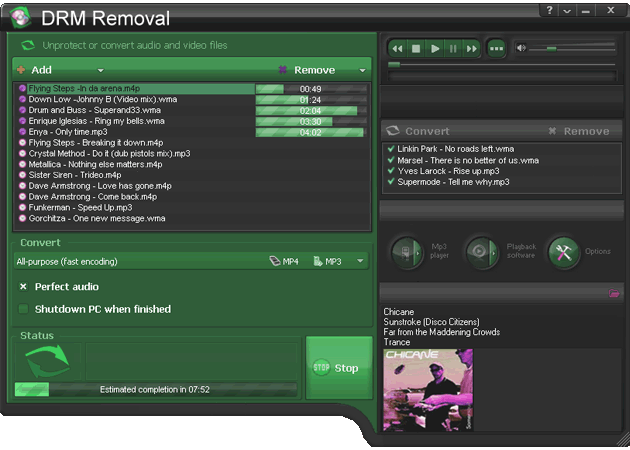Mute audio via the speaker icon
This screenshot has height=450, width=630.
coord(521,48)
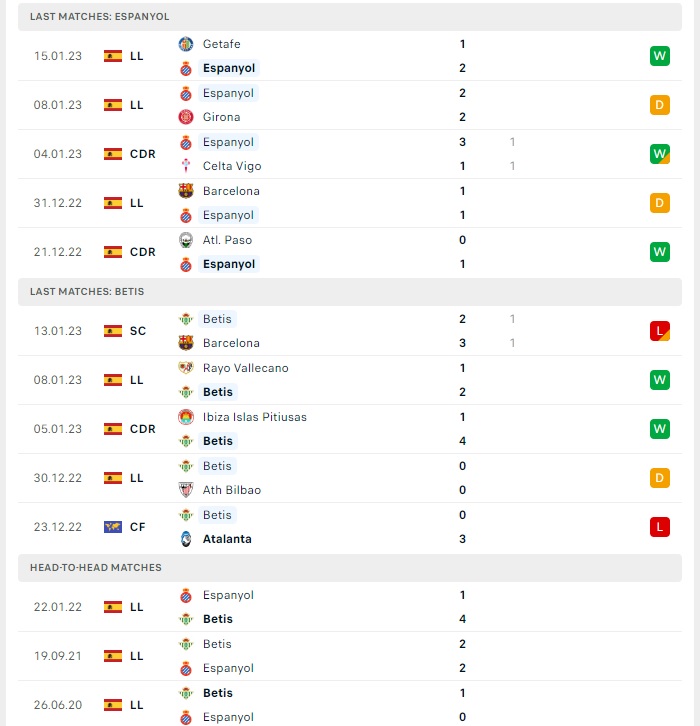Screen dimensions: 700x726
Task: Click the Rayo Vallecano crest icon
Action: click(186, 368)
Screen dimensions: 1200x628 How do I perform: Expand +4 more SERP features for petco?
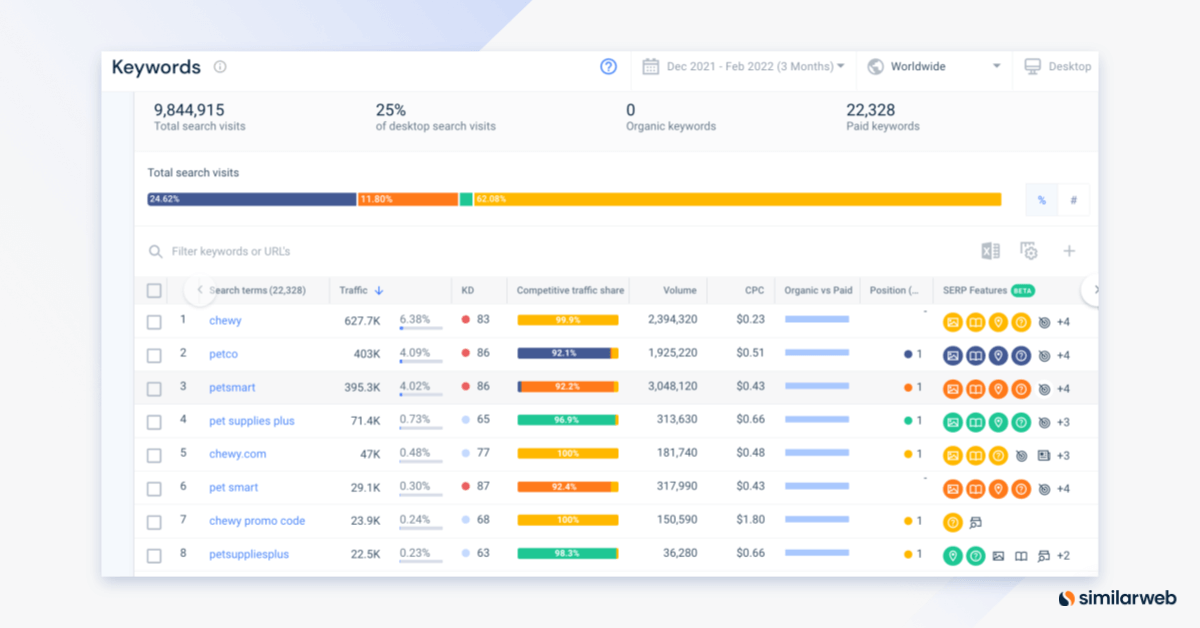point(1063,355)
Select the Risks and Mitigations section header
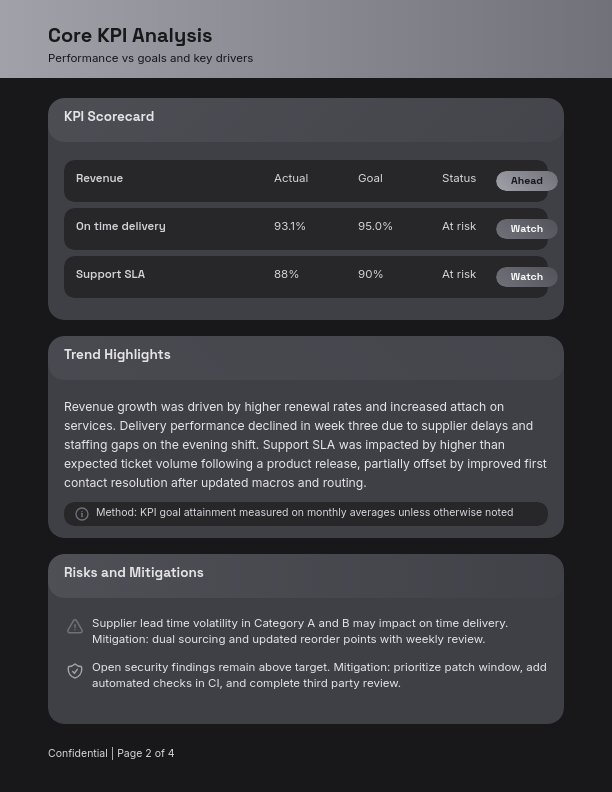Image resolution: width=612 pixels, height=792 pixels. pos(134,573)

◆ Aim of the task
Rewrite all the entries above with "section header" changed to "section heading" and everything else left as it is. Leave the pictures out.

◆ Answer for the task
Mute audio via the speaker icon
This screenshot has height=450, width=630.
coord(521,48)
Screen dimensions: 700x726
Task: Click the Rayo Vallecano crest icon
Action: click(186, 368)
Screen dimensions: 1200x628 How do I perform: Expand +4 more SERP features for petco?
point(1063,355)
Select the Risks and Mitigations section heading
Image resolution: width=612 pixels, height=792 pixels. pos(134,573)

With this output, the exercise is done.